Cup-and-Ring Stone: OS Grid Reference – NT 6504 2045
Archaeology & History
A little-known cup-and-ring stone that was uncovered in the forecourt of Jedburgh Abbey by Walter Laidlow in 1903, now lies all but forgotten in the abbey grounds. Laidlow’s original description of his find was very basic indeed: “a sculptured stone, with incised ring-and cup-symbols… of yellow sandstone, 1 foot 8 inches long, 9½ inches broad, 4 inches thick.” The Royal Commission (1956) lads did slightly better, saying:
“A slab of stone… measures 1ft 8½in by 9½in by 4in, and bears on one face six cup-marks ranging from 1in to 2½in in diameter. The largest of these is encircled by a ring 5in in diameter, in “pocked” technique; while slight traces of what may have been a similar ring can be seen around another cup, which is fractured.”
You can see from the photograph how the stone has been broken from a larger piece, strongly suggestive of a greater prehistoric design on the original slab—but there have been no subsequent finds that might show us its original form. In all likelihood, the stone originally came from a prehistoric tomb, but we know not where that might have been—much like the Mathewson’s Garden carving, also in Jedburgh.

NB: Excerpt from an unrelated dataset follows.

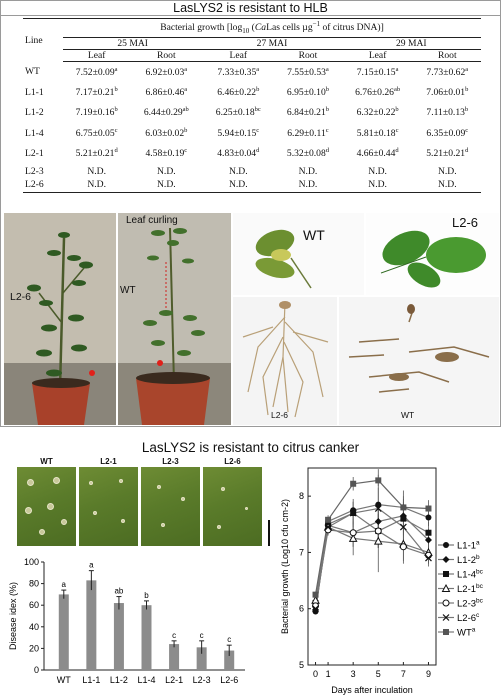 This screenshot has height=700, width=501. I want to click on x-tick-label: 3, so click(354, 674).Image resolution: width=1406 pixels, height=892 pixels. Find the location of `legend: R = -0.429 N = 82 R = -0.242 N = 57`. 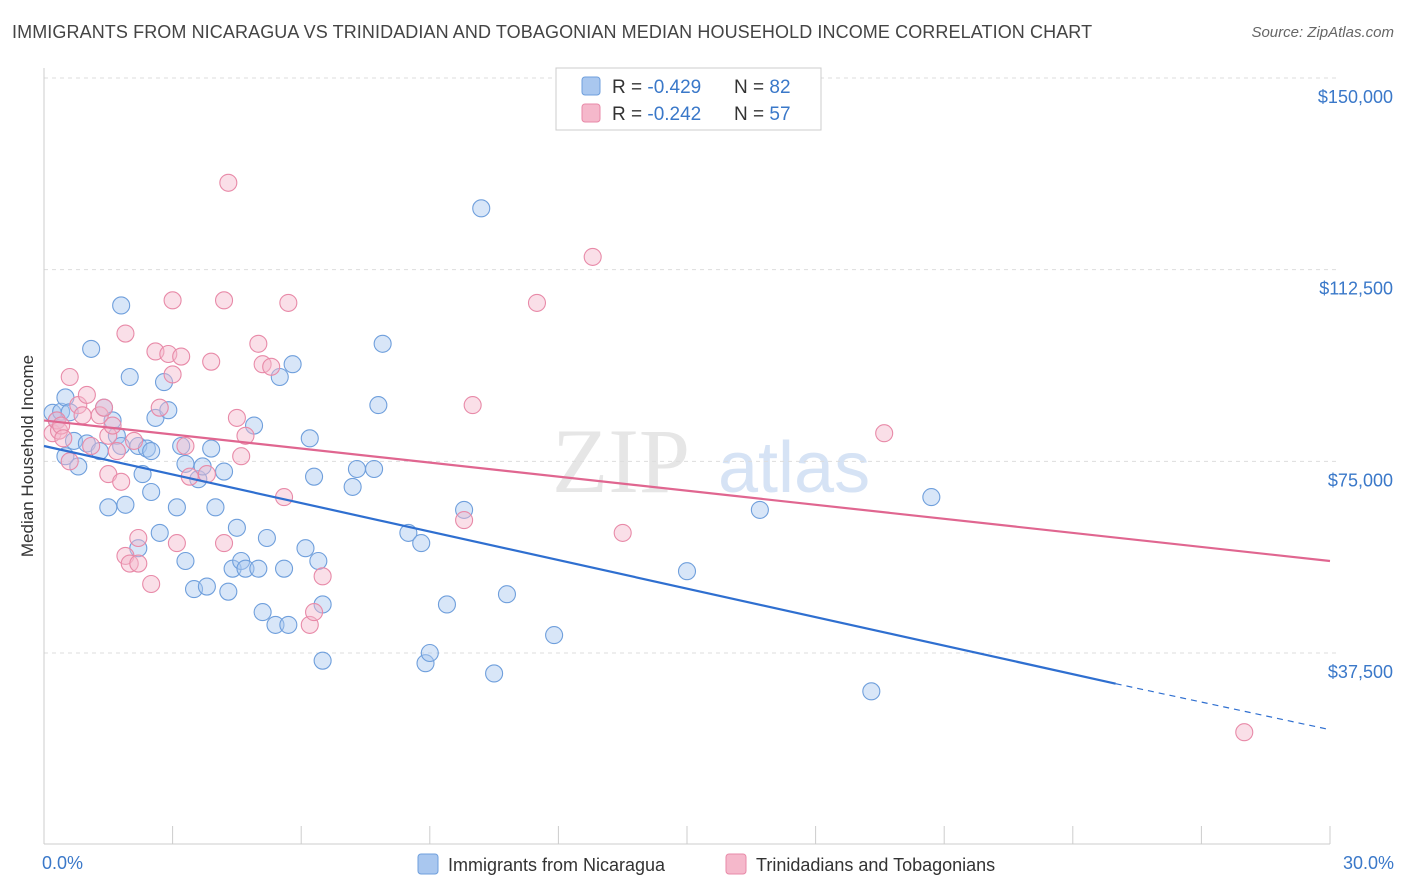

legend: R = -0.429 N = 82 R = -0.242 N = 57 is located at coordinates (688, 99).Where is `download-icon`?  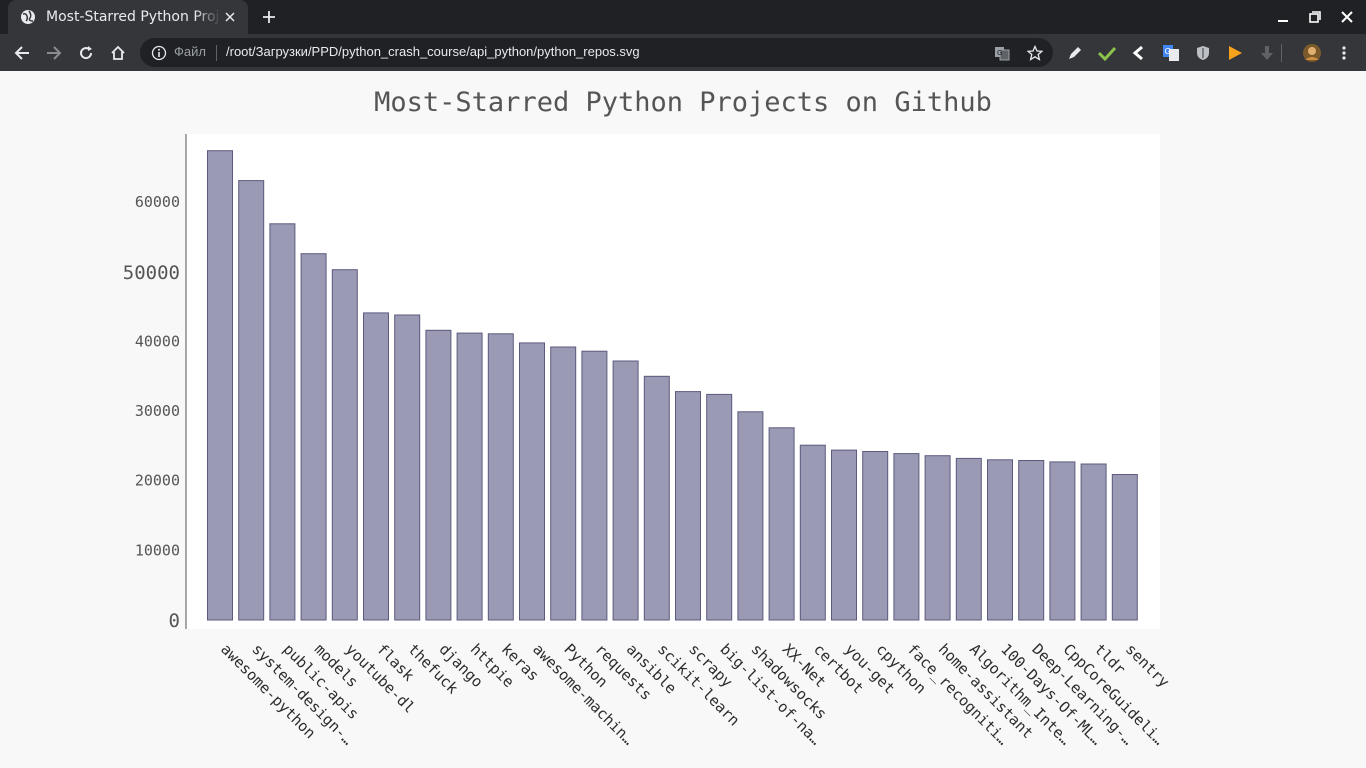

The carving apparently still lies somewhere in the Abbey grounds, sleeping, but I’ve not visited the olde stone so I don’t know its exact position. If any local folk can tell us more, that would be great!
- Laidlaw, Walter, “Sculptured and Inscribed Stones in Jedburgh and Vicinity,” in Proceedings Society Antiquaries, Scotland, volume 39, 1905.
- Morris, Ronald W.B., “The Cup-and-Ring Marks and Similar Sculptures of South-West Scotland,” in Transactions of the Ancient Monuments Society, volume 14, 1967.
- Morris, Ronald W.B., “The cup-and-ring marks and similar sculptures of Scotland: a survey of the southern Counties – part 2,” in Proceedings of the Society of Antiquaries, Scotland, volume 100, 1969.
- Morris, Ronald W.B., The Prehistoric Rock Art of Southern Scotland, BAR: Oxford 1981.
- Royal Commission on the Ancient & Historical Monuments of Scotland, Roxburghshire – volume 1, HMSO: Edinburgh 1956.